Problem description:
Present an exact copy of each line below.

Material for the task:
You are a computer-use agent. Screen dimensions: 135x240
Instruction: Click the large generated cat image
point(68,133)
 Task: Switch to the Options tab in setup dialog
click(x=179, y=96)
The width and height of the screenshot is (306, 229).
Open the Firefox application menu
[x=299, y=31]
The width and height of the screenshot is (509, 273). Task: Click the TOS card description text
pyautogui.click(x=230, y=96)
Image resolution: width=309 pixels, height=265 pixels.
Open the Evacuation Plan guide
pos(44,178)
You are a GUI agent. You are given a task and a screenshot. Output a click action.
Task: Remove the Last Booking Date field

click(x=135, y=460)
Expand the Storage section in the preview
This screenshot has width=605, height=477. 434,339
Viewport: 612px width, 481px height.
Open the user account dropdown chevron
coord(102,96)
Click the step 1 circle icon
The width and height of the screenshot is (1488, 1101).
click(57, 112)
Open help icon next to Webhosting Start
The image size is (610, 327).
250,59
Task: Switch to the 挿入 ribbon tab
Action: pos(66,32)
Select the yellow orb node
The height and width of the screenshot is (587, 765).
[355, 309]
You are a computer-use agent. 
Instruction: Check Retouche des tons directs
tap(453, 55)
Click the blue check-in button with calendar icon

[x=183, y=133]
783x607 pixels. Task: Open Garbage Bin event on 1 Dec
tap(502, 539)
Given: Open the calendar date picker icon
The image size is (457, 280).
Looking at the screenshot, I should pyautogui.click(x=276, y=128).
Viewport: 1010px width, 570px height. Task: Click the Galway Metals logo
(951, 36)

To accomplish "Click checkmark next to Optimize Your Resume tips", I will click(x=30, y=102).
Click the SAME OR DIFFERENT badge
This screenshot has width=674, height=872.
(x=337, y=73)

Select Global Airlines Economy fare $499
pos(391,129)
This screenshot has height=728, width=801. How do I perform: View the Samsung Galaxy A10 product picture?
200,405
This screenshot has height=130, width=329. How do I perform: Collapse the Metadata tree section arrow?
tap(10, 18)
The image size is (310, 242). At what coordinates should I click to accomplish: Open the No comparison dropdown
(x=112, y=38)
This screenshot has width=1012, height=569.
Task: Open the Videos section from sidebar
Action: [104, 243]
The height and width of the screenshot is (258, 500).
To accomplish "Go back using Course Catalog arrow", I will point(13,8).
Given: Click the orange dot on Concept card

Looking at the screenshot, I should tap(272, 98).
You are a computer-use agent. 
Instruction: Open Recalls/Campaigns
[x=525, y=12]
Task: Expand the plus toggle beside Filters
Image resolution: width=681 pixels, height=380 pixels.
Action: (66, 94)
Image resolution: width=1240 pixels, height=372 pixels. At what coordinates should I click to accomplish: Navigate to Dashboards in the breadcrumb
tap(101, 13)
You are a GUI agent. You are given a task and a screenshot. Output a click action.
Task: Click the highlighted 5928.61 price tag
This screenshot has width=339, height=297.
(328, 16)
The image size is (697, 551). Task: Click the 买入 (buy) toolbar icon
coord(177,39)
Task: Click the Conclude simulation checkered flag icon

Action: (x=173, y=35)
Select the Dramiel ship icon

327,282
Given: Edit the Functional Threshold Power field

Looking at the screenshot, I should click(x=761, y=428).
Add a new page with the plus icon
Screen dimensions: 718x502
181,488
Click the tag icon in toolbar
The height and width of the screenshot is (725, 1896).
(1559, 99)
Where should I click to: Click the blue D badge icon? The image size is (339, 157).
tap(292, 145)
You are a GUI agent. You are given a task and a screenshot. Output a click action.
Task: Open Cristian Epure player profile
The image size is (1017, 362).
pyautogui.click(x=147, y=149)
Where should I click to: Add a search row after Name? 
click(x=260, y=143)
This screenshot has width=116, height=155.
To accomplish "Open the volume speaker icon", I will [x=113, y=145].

Result for this task:
You are a computer-use agent. Screen dimensions: 135x240
Instruction: Click the large generated cat image
point(68,133)
 Task: Switch to the Options tab in setup dialog
click(x=179, y=96)
The width and height of the screenshot is (306, 229).
Open the Firefox application menu
[x=299, y=31]
The width and height of the screenshot is (509, 273). Task: Click the TOS card description text
pyautogui.click(x=230, y=96)
Image resolution: width=309 pixels, height=265 pixels.
Open the Evacuation Plan guide
pos(44,178)
You are a GUI agent. You are given a task and a screenshot. Output a click action.
Task: Remove the Last Booking Date field

click(x=135, y=460)
Expand the Storage section in the preview
This screenshot has width=605, height=477. 434,339
Viewport: 612px width, 481px height.
Open the user account dropdown chevron
coord(102,96)
Click the step 1 circle icon
The width and height of the screenshot is (1488, 1101).
click(57, 112)
Open help icon next to Webhosting Start
The image size is (610, 327).
250,59
Task: Switch to the 挿入 ribbon tab
Action: pos(66,32)
Select the yellow orb node
The height and width of the screenshot is (587, 765).
[355, 309]
You are a computer-use agent. 
Instruction: Check Retouche des tons directs
tap(453, 55)
Click the blue check-in button with calendar icon

[x=183, y=133]
783x607 pixels. Task: Open Garbage Bin event on 1 Dec
tap(502, 539)
Given: Open the calendar date picker icon
The image size is (457, 280).
Looking at the screenshot, I should pyautogui.click(x=276, y=128).
Viewport: 1010px width, 570px height. Task: Click the Galway Metals logo
(951, 36)

To accomplish "Click checkmark next to Optimize Your Resume tips", I will click(x=30, y=102).
Click the SAME OR DIFFERENT badge
This screenshot has width=674, height=872.
(x=337, y=73)

Select Global Airlines Economy fare $499
pos(391,129)
This screenshot has height=728, width=801. How do I perform: View the Samsung Galaxy A10 product picture?
200,405
This screenshot has height=130, width=329. How do I perform: Collapse the Metadata tree section arrow?
tap(10, 18)
The image size is (310, 242). At what coordinates should I click to accomplish: Open the No comparison dropdown
(x=112, y=38)
This screenshot has width=1012, height=569.
Task: Open the Videos section from sidebar
Action: [104, 243]
The height and width of the screenshot is (258, 500).
To accomplish "Go back using Course Catalog arrow", I will point(13,8).
Given: Click the orange dot on Concept card

Looking at the screenshot, I should tap(272, 98).
You are a computer-use agent. 
Instruction: Open Recalls/Campaigns
[x=525, y=12]
Task: Expand the plus toggle beside Filters
Image resolution: width=681 pixels, height=380 pixels.
Action: (66, 94)
Image resolution: width=1240 pixels, height=372 pixels. At what coordinates should I click to accomplish: Navigate to Dashboards in the breadcrumb
tap(101, 13)
You are a GUI agent. You are given a task and a screenshot. Output a click action.
Task: Click the highlighted 5928.61 price tag
This screenshot has width=339, height=297.
(328, 16)
The image size is (697, 551). Task: Click the 买入 (buy) toolbar icon
coord(177,39)
Task: Click the Conclude simulation checkered flag icon

Action: (x=173, y=35)
Select the Dramiel ship icon

327,282
Given: Edit the Functional Threshold Power field

Looking at the screenshot, I should click(x=761, y=428).
Add a new page with the plus icon
Screen dimensions: 718x502
181,488
Click the tag icon in toolbar
The height and width of the screenshot is (725, 1896).
(1559, 99)
Where should I click to: Click the blue D badge icon? The image size is (339, 157).
tap(292, 145)
You are a GUI agent. You are given a task and a screenshot. Output a click action.
Task: Open Cristian Epure player profile
The image size is (1017, 362).
pyautogui.click(x=147, y=149)
Where should I click to: Add a search row after Name? 
click(x=260, y=143)
This screenshot has width=116, height=155.
To accomplish "Open the volume speaker icon", I will [x=113, y=145].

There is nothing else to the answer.